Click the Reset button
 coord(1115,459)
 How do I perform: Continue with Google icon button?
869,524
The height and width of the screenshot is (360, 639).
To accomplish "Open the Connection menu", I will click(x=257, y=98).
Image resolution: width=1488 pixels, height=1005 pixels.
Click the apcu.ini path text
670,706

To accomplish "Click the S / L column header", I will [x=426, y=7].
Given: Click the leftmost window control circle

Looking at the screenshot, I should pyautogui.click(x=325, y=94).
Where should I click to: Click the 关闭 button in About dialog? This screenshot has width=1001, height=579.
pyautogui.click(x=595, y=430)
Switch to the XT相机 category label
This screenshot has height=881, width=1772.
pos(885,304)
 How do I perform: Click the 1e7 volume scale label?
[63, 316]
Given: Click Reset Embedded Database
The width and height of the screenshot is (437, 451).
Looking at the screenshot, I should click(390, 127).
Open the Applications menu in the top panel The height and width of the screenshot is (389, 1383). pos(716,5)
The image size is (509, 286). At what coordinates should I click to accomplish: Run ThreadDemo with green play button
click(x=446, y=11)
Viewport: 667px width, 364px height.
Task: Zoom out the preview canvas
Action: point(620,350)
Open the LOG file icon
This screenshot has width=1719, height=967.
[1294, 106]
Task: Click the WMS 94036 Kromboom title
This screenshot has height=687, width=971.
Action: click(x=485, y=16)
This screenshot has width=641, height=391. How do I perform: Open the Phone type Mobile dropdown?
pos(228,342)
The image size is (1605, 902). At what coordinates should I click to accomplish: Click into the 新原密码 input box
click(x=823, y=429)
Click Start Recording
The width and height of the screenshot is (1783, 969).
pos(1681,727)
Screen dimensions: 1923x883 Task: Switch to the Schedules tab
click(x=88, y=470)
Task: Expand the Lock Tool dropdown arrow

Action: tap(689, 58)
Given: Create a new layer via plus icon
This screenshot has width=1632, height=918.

Exercise brief :: Across the listing, how many lines hold "will"? The answer must be the number only.

Your response :: 2